Data provided Start Marker

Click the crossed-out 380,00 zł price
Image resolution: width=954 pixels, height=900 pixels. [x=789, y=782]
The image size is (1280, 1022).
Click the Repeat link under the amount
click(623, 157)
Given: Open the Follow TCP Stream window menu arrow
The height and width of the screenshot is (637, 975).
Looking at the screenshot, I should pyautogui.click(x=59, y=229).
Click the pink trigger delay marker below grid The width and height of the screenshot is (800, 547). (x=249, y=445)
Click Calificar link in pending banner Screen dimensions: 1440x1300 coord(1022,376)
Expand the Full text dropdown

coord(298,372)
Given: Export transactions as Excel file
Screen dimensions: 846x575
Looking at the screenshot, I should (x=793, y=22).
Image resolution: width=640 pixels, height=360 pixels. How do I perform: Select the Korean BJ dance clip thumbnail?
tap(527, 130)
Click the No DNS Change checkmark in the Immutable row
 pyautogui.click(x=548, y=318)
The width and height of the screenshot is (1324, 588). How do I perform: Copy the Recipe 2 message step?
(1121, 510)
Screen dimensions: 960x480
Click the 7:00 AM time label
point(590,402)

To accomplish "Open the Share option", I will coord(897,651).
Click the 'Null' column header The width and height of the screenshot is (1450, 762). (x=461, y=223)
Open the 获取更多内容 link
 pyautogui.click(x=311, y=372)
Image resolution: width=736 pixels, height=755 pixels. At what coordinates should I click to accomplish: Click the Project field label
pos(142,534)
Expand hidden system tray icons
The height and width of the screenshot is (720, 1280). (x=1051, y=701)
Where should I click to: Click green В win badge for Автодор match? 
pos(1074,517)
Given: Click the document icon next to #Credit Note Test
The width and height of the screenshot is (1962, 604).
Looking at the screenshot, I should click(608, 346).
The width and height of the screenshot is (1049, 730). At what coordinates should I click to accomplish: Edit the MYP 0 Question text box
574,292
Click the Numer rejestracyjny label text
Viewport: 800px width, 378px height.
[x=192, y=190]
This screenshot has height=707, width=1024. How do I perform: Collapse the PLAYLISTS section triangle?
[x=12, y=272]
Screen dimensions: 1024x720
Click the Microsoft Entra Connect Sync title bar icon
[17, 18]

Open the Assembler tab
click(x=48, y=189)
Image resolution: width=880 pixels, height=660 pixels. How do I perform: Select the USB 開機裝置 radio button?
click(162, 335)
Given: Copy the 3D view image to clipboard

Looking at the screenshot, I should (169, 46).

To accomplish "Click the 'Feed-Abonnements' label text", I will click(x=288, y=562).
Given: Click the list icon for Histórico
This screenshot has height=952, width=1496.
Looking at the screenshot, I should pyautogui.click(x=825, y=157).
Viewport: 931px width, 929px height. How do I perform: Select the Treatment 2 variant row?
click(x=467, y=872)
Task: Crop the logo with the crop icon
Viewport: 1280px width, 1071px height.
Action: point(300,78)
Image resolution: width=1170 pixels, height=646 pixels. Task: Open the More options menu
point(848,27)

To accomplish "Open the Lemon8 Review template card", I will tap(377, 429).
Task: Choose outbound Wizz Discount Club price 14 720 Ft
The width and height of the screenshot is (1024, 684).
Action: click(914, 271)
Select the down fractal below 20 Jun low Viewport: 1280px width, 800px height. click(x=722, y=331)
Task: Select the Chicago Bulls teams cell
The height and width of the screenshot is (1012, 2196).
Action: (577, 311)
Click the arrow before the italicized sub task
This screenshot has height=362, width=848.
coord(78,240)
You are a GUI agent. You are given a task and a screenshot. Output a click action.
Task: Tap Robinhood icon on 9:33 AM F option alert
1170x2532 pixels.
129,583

Data provided End Marker

*Task requirements*
Reproduce every line above. Keep it exact.

*Answer box*
Click the crossed-out 380,00 zł price
Image resolution: width=954 pixels, height=900 pixels. [x=789, y=782]
The image size is (1280, 1022).
Click the Repeat link under the amount
click(623, 157)
Given: Open the Follow TCP Stream window menu arrow
The height and width of the screenshot is (637, 975).
Looking at the screenshot, I should pyautogui.click(x=59, y=229).
Click the pink trigger delay marker below grid The width and height of the screenshot is (800, 547). (x=249, y=445)
Click Calificar link in pending banner Screen dimensions: 1440x1300 coord(1022,376)
Expand the Full text dropdown

coord(298,372)
Given: Export transactions as Excel file
Screen dimensions: 846x575
Looking at the screenshot, I should (x=793, y=22).
Image resolution: width=640 pixels, height=360 pixels. How do I perform: Select the Korean BJ dance clip thumbnail?
tap(527, 130)
Click the No DNS Change checkmark in the Immutable row
 pyautogui.click(x=548, y=318)
The width and height of the screenshot is (1324, 588). How do I perform: Copy the Recipe 2 message step?
(1121, 510)
Screen dimensions: 960x480
Click the 7:00 AM time label
point(590,402)

To accomplish "Open the Share option", I will coord(897,651).
Click the 'Null' column header The width and height of the screenshot is (1450, 762). (x=461, y=223)
Open the 获取更多内容 link
 pyautogui.click(x=311, y=372)
Image resolution: width=736 pixels, height=755 pixels. At what coordinates should I click to accomplish: Click the Project field label
pos(142,534)
Expand hidden system tray icons
The height and width of the screenshot is (720, 1280). (x=1051, y=701)
Where should I click to: Click green В win badge for Автодор match? 
pos(1074,517)
Given: Click the document icon next to #Credit Note Test
The width and height of the screenshot is (1962, 604).
Looking at the screenshot, I should click(608, 346).
The width and height of the screenshot is (1049, 730). At what coordinates should I click to accomplish: Edit the MYP 0 Question text box
574,292
Click the Numer rejestracyjny label text
Viewport: 800px width, 378px height.
[x=192, y=190]
This screenshot has height=707, width=1024. How do I perform: Collapse the PLAYLISTS section triangle?
[x=12, y=272]
Screen dimensions: 1024x720
Click the Microsoft Entra Connect Sync title bar icon
[17, 18]

Open the Assembler tab
click(x=48, y=189)
Image resolution: width=880 pixels, height=660 pixels. How do I perform: Select the USB 開機裝置 radio button?
click(162, 335)
Given: Copy the 3D view image to clipboard

Looking at the screenshot, I should (169, 46).

To accomplish "Click the 'Feed-Abonnements' label text", I will click(x=288, y=562).
Given: Click the list icon for Histórico
This screenshot has height=952, width=1496.
Looking at the screenshot, I should pyautogui.click(x=825, y=157).
Viewport: 931px width, 929px height. How do I perform: Select the Treatment 2 variant row?
click(x=467, y=872)
Task: Crop the logo with the crop icon
Viewport: 1280px width, 1071px height.
Action: point(300,78)
Image resolution: width=1170 pixels, height=646 pixels. Task: Open the More options menu
point(848,27)

To accomplish "Open the Lemon8 Review template card", I will tap(377, 429).
Task: Choose outbound Wizz Discount Club price 14 720 Ft
The width and height of the screenshot is (1024, 684).
Action: click(914, 271)
Select the down fractal below 20 Jun low Viewport: 1280px width, 800px height. click(x=722, y=331)
Task: Select the Chicago Bulls teams cell
The height and width of the screenshot is (1012, 2196).
Action: (577, 311)
Click the arrow before the italicized sub task
This screenshot has height=362, width=848.
coord(78,240)
You are a GUI agent. You are given a task and a screenshot. Output a click action.
Task: Tap Robinhood icon on 9:33 AM F option alert
1170x2532 pixels.
129,583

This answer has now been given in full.